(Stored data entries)
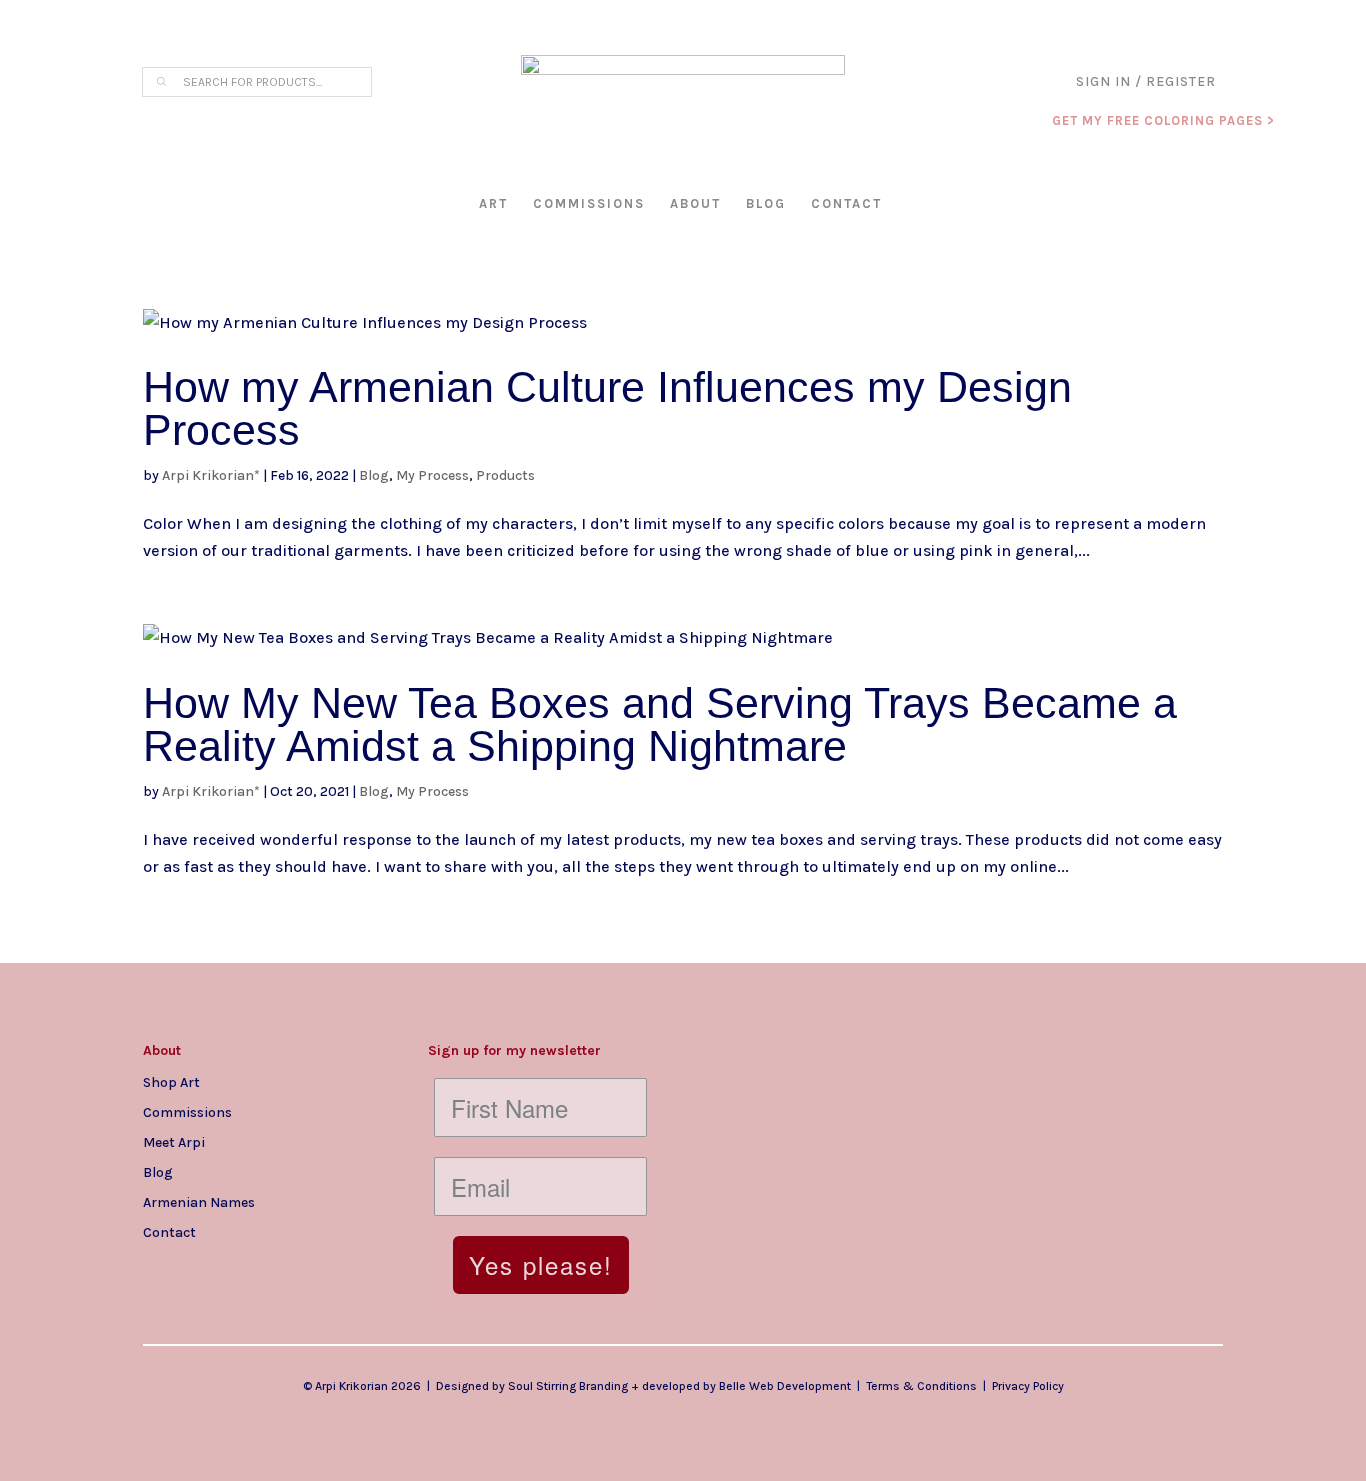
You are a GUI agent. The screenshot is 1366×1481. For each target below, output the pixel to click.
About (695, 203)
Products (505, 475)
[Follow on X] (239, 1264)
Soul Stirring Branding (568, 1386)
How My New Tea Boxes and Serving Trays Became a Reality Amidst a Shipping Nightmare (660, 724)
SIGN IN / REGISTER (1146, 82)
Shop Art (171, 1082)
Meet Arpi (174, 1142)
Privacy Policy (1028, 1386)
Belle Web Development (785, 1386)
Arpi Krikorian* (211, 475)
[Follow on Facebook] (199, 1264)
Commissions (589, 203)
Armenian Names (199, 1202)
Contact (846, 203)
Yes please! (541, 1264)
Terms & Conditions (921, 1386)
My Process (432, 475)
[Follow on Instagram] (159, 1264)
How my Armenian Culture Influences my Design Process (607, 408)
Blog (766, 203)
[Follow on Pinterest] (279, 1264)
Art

* * *

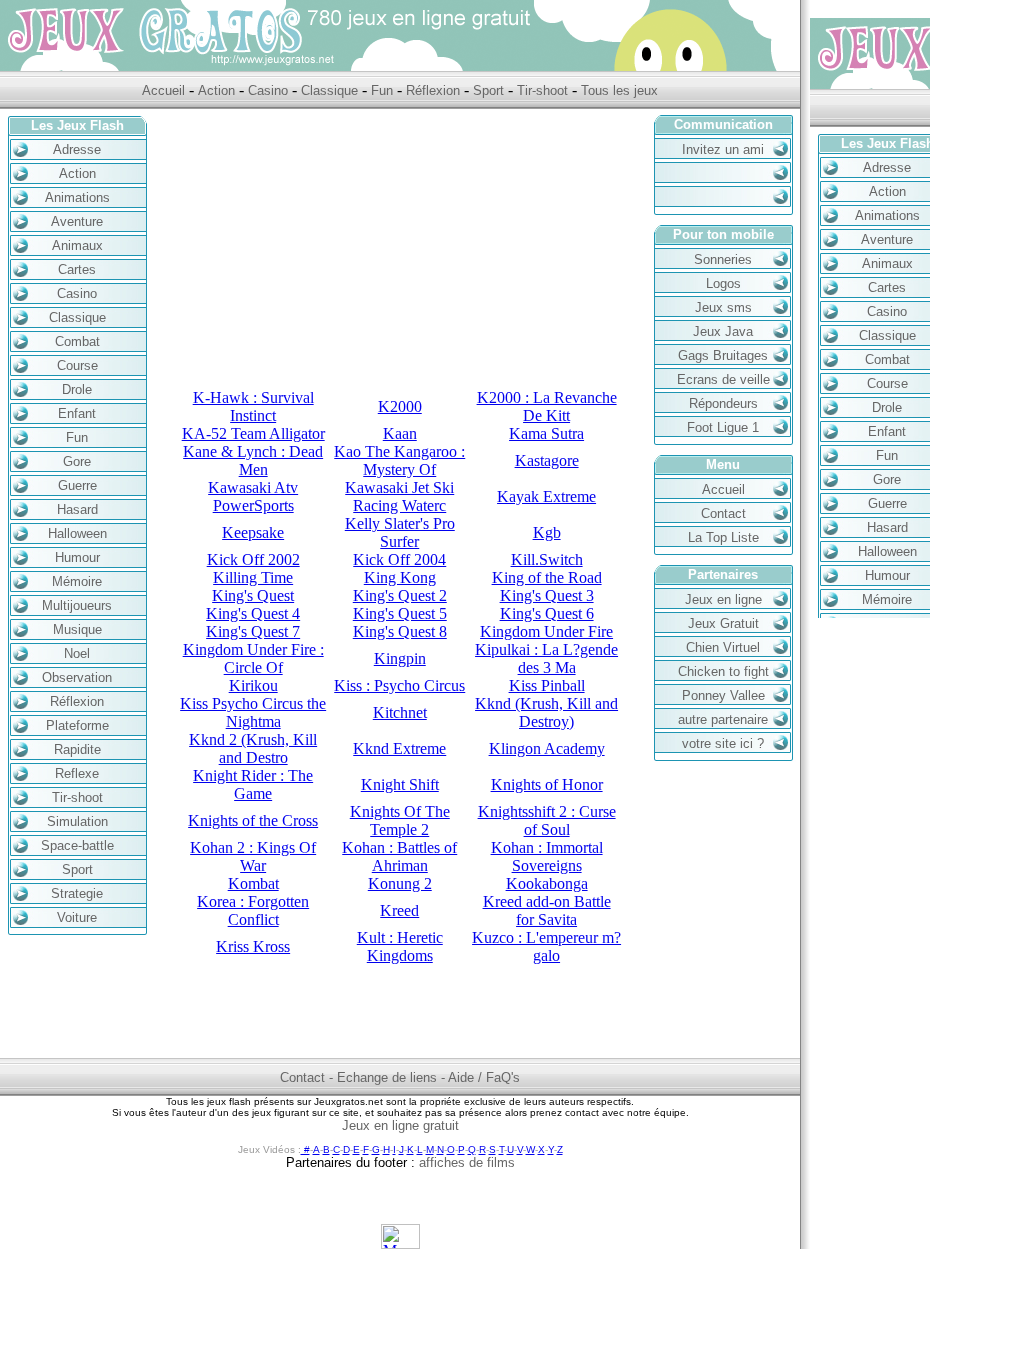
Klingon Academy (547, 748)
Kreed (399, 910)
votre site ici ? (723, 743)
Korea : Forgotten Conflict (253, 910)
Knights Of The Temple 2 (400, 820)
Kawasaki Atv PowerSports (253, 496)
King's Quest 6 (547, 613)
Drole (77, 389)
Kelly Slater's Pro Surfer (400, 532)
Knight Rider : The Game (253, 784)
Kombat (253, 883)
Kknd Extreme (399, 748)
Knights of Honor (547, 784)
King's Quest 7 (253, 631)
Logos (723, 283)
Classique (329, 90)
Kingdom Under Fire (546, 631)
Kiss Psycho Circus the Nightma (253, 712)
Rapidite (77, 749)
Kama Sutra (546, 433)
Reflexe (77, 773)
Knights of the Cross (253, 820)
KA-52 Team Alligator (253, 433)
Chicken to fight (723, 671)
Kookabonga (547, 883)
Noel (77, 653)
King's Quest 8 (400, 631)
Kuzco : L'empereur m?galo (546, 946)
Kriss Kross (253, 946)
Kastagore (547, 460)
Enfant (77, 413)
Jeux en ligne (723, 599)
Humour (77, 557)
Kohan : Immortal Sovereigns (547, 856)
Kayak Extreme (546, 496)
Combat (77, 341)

### Your task
Nothing but the lines with "Knights" should be returned, copied from the entries above.

### Answer for the task
Knights Of The Temple 2 (400, 820)
Knights of Honor (547, 784)
Knights of the Cross (253, 820)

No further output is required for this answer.